* Start *
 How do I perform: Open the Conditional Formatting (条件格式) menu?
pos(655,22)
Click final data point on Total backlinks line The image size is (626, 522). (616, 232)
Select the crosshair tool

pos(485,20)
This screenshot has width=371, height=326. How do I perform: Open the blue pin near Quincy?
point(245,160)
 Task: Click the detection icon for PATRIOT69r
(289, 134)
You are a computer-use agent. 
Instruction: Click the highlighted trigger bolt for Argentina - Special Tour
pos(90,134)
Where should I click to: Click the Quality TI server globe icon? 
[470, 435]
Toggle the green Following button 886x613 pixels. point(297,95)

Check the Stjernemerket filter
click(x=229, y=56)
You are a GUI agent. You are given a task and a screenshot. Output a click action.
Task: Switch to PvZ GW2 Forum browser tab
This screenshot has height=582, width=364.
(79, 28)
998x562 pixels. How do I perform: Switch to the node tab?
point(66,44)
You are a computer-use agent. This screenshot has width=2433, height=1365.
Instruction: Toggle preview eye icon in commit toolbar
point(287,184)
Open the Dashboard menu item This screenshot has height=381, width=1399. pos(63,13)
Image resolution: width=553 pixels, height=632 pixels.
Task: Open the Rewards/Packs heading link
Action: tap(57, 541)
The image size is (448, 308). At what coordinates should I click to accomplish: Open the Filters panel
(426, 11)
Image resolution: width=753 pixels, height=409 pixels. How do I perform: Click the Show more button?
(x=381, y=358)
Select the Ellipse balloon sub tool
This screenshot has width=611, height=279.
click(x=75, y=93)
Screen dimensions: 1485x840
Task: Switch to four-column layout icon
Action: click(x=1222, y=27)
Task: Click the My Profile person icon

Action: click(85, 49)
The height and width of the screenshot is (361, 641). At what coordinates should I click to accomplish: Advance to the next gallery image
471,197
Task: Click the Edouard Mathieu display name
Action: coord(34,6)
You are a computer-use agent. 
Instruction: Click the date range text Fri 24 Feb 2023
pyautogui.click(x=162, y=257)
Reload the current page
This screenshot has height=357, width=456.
* End *
Reproduce every one of the rows above verbatim, line for line.

 How do I perform: Open the Conditional Formatting (条件格式) menu?
pos(655,22)
Click final data point on Total backlinks line The image size is (626, 522). (616, 232)
Select the crosshair tool

pos(485,20)
This screenshot has width=371, height=326. How do I perform: Open the blue pin near Quincy?
point(245,160)
 Task: Click the detection icon for PATRIOT69r
(289, 134)
You are a computer-use agent. 
Instruction: Click the highlighted trigger bolt for Argentina - Special Tour
pos(90,134)
Where should I click to: Click the Quality TI server globe icon? 
[470, 435]
Toggle the green Following button 886x613 pixels. point(297,95)

Check the Stjernemerket filter
click(x=229, y=56)
You are a GUI agent. You are given a task and a screenshot. Output a click action.
Task: Switch to PvZ GW2 Forum browser tab
This screenshot has height=582, width=364.
(79, 28)
998x562 pixels. How do I perform: Switch to the node tab?
point(66,44)
You are a computer-use agent. This screenshot has width=2433, height=1365.
Instruction: Toggle preview eye icon in commit toolbar
point(287,184)
Open the Dashboard menu item This screenshot has height=381, width=1399. pos(63,13)
Image resolution: width=553 pixels, height=632 pixels.
Task: Open the Rewards/Packs heading link
Action: tap(57, 541)
The image size is (448, 308). At what coordinates should I click to accomplish: Open the Filters panel
(426, 11)
Image resolution: width=753 pixels, height=409 pixels. How do I perform: Click the Show more button?
(x=381, y=358)
Select the Ellipse balloon sub tool
This screenshot has width=611, height=279.
click(x=75, y=93)
Screen dimensions: 1485x840
Task: Switch to four-column layout icon
Action: click(x=1222, y=27)
Task: Click the My Profile person icon

Action: click(85, 49)
The height and width of the screenshot is (361, 641). At what coordinates should I click to accomplish: Advance to the next gallery image
471,197
Task: Click the Edouard Mathieu display name
Action: coord(34,6)
You are a computer-use agent. 
Instruction: Click the date range text Fri 24 Feb 2023
pyautogui.click(x=162, y=257)
Reload the current page
This screenshot has height=357, width=456.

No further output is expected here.